«La envidia: cuando el éxito del otro te recuerda lo que no hiciste»
Lic. Ricardo Lucano

La envidia no grita, no se declara, no marcha en procesión: se esconde. Es una emoción silenciosa, casi doméstica, que se desliza entre las relaciones humanas como una sombra pegada al talón de nuestros deseos. No envidiamos cualquier cosa: envidiamos lo que deseamos y no tenemos, cuando lo tiene alguien que reconocemos como nuestro semejante. Ahí duele.

Luis León, en su ensayo La envidia: el bien que no tengo y el otro lo tiene, recoge con lucidez lo que Emil Ludwig ya había señalado: la envidia es el único pecado que no ofrece placer alguno. La gula empalaga, la lujuria embriaga, la avaricia ilusiona. Pero la envidia solo corroe. Y lo hace desde dentro, sin que lo sepamos, o sin que lo queramos aceptar.

Este sentimiento no se satisface con tener más, sino con que el otro tenga menos. No quiere elevar a uno, sino rebajar al otro. Es un deseo invertido: no quiere el bien, sino el mal del otro. León lo dice claro: la envidia se disfraza de corrección moral, de humor ácido, de justicia poética. Pero casi siempre es solo una tristeza disfrazada por lo ajeno.

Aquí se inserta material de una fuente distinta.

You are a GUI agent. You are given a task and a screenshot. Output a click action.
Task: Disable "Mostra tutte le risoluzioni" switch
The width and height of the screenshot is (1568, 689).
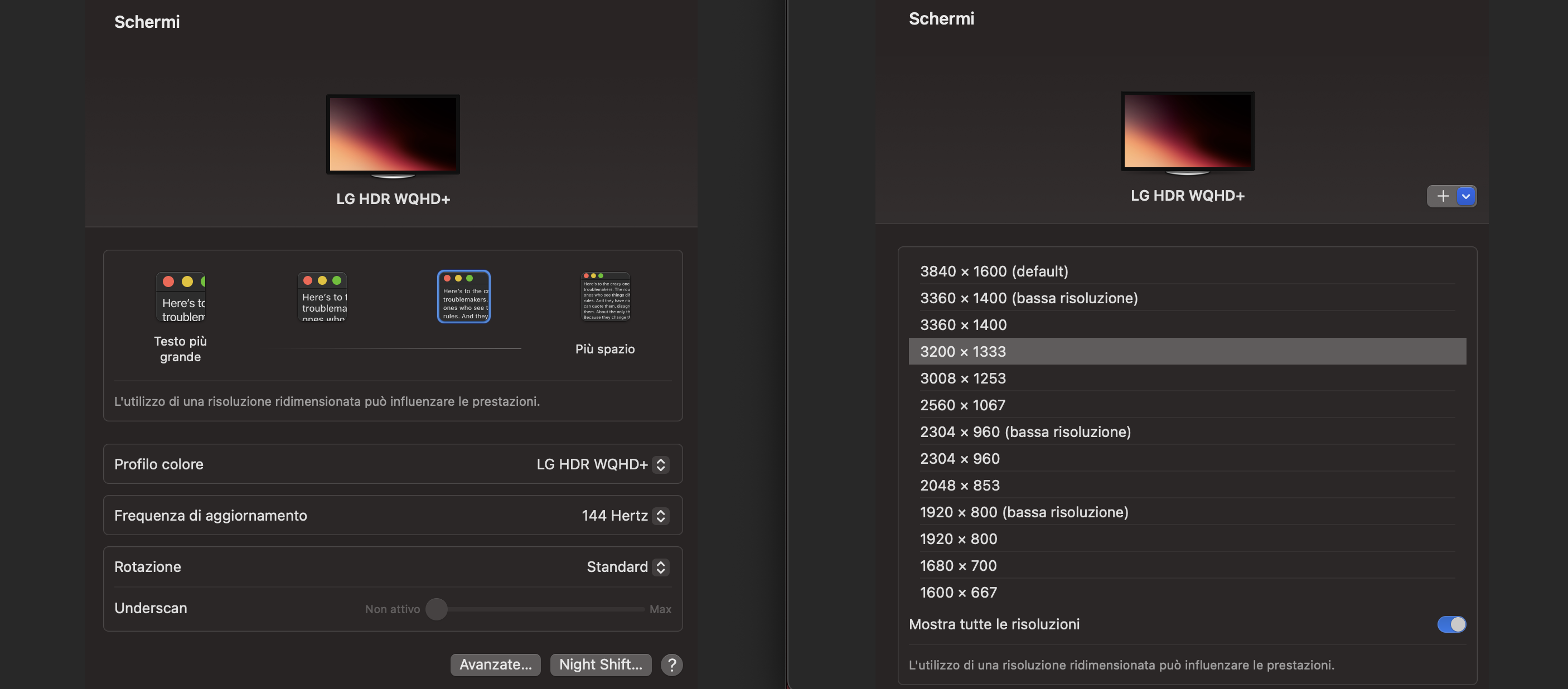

La envidia no viene de lejos, ni la provoca el millonario de Dubái. Suele aparecer en la cercanía: entre hermanos, colegas, antiguos compañeros de clase o incluso entre amigos y amantes. Envidiamos a quienes compartieron con nosotros algo de vida, porque su diferencia de rumbo nos resulta incómoda. No es su éxito lo que molesta, sino que ese éxito parezca alcanzable, casi familiar.

Se envidia, sobre todo, al que era tan distraído o flojo como uno, pero ahora tiene estudios, dignidad, las ideas claras y una pareja que lo mira con respeto. No envidiamos a los famosos, sino al que compartió nuestros recreos, bancas y dudas, porque su logro no parece fruto del azar, sino de una decisión personal de superación continua que no tomamos. La envidia, cuando duele de verdad, es porque hay cercanía. Y porque, en el fondo, sentimos que eso también pudo ser nuestro.

¿Y qué podemos hacer con eso? Primero: reconocerla. Sin culpa, sin castigo. Como quien reconoce que sangra cuando se ha hecho una herida. La envidia es humana. Tan humana que nos cuesta confesarla, porque lo que en realidad revela es una insatisfacción con uno mismo, una herida del yo. Pero si en vez de negarla la aceptamos con honestidad (como quien reconoce un dolor propio y no culpa a otro por sentirlo), la envidia puede transformarse en algo distinto: en admiración, en ganas de mejorar, en una chispa que nos empuje a crecer sin hacer daño a nadie. Unamuno, decía que el espíritu tiene un hambre, pero hambre que nos lleva a buscar sentido, no a destruir al otro.

En tiempos donde todo se exhibe (en las redes, en las vitrinas, en las fotos de los otros) la envidia puede convertirse en epidemia silenciosa y corrosiva. Pero también puede ser el espejo más sincero de nuestros deseos, si sabemos mirarlo con honestidad.

Tal vez, entonces, como propone León, no se trata de vencerla con sermones, sino de reconocerla con dignidad y ternura, y decir: “sí, envidio eso… porque lo deseo, porque me duele no tenerlo”. Y desde ahí, comenzar a caminar sin ofender al otro. Sin máscaras y con la frente en alto.

Referencia sugerida: León, Luis. (2012). La envidia: el bien que no tengo y el otro lo tiene. En: El goce, el dolor y los afectos en la cultura. Instituto Riva-Agüero – PUCP.